▶
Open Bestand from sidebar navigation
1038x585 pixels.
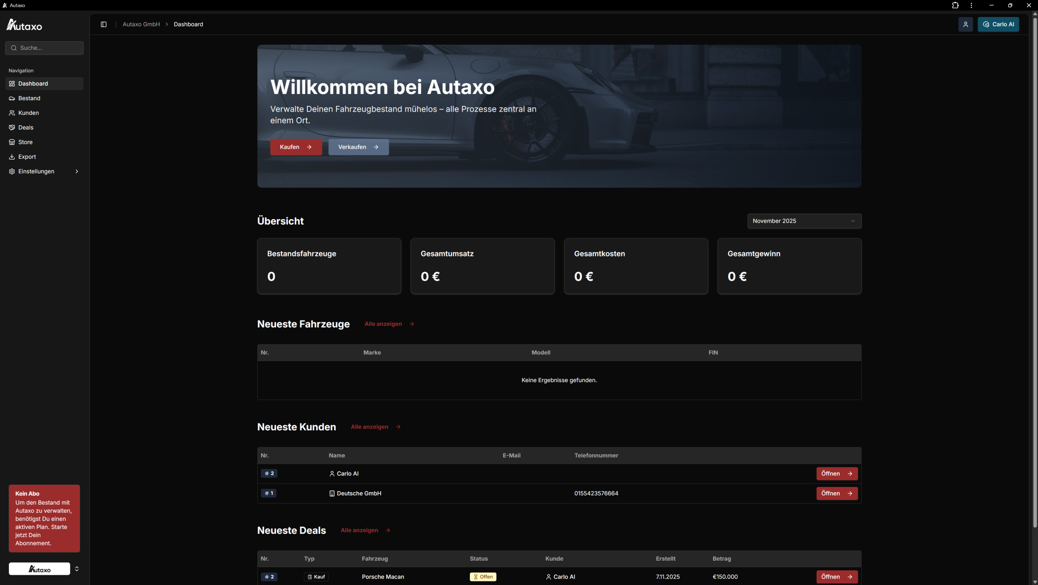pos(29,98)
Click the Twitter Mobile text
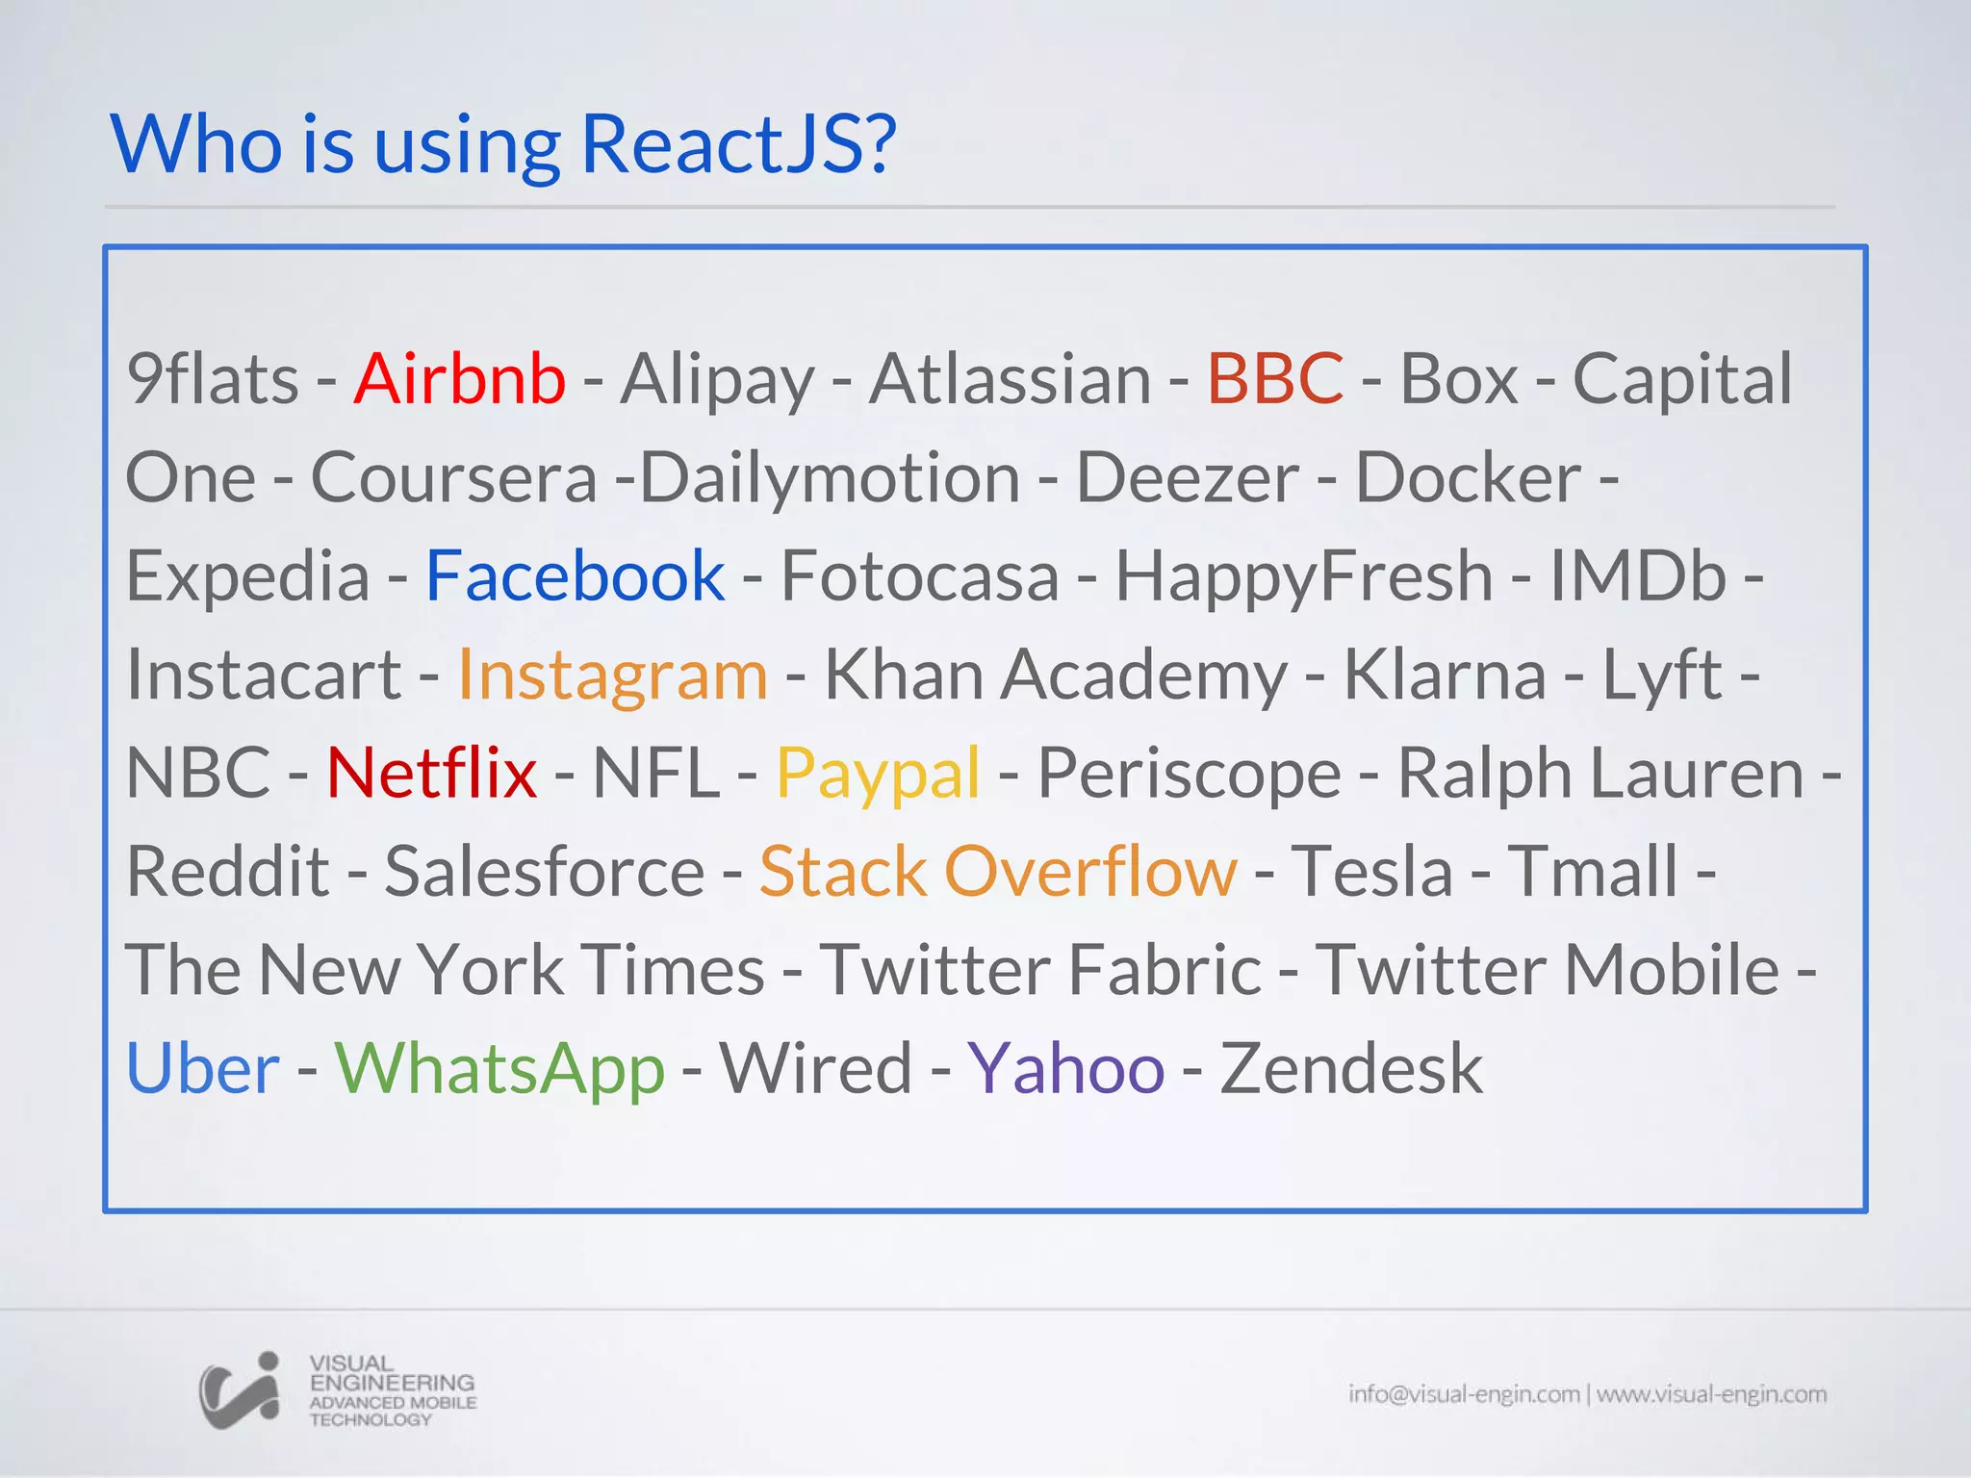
◀
▶
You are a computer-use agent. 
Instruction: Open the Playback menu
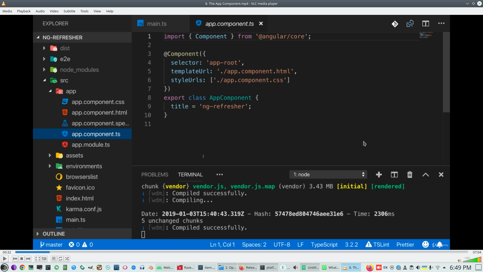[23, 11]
◀
Where a picture appears in the records above, omit it, and transcribe exactly the stretch of lines from the one with "Open Bestand from sidebar navigation" through the one with "Click the Twitter Mobile text".

### Expected output
Open Bestand from sidebar navigation
1038x585 pixels.
pos(29,98)
Click the Twitter Mobile text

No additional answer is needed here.